В этой связи надо защитить теоретические, номотетические тенденции и подходы в гуманитарном знании (в той же психологии и педагогике), сославшись на то, что законы (или константы в терминологии Н.Автономовой) акцентируют свое внимание даже не на персональных особенностях психики человека, а скорее на том, что можно назвать трансперсональными детерминантами. Обращение в т.ч. и к этим сущностям позволяет осуществлять некоторую систематизацию в психологии, литературоведении, эстетике, философии и т.п.

Строго говоря, социально-гуманитарное знание в своих номотетических пластах и тенденциях как раз-таки и пытается изучать трансперсональные, трансцивилизационные, транскультурные, транслигвистические, трансдисциплинарные, трансдискурсивныеи прочие детерминанты. Через «общее» еще полнее и лучше познавать «частное», «индивидуальное». Как видим, опять мы сталкиваемся с тем важным для нас тезисом, согласно которому номотетический и идиографический языки концептуализации реальности находятся в сложном, взаимодополняющем и взаимозависимом отношении.

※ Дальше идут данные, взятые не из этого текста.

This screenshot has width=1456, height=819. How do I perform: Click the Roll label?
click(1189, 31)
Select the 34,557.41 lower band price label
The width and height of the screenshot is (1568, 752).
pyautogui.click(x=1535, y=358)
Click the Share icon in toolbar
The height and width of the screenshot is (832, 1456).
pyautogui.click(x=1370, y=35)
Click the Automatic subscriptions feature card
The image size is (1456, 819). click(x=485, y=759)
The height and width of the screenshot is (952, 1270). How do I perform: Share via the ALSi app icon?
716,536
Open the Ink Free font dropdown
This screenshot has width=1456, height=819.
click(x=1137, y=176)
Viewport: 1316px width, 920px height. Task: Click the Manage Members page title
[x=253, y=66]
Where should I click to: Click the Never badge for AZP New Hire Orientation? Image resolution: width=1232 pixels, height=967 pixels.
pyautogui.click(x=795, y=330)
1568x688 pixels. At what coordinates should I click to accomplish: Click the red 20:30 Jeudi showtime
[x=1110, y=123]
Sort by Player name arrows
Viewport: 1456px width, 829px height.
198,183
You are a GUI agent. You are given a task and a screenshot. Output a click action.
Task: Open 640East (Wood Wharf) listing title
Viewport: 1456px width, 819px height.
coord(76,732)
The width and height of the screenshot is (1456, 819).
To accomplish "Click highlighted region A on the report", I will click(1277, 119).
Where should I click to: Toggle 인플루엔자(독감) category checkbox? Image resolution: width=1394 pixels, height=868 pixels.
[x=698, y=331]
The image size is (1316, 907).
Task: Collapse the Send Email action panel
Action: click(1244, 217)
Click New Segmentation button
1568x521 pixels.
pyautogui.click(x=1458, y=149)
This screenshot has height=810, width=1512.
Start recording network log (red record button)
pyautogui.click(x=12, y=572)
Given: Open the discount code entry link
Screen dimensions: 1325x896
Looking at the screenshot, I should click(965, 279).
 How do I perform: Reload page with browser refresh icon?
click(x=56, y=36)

В этой связи отметим, что М.Эпштейн справедливо отмечает: «Каждый человек имеет свое имя (ему известное) и свою (часто ему неизвестную) систему понятий и универсалий, которыми он характеризует свой мир и которыми мир может характеризовать его самого. Собственно задача гуманитарных наук и состоит в том, чтобы осуществлять эту операцию перевода с языка индивидов на язык универсалий, чтобы каждый человек мог быть постигнут одновременно как уникум (со своим именем) и универсум (с только ему присущим набором универсалий)» [285, с. 29].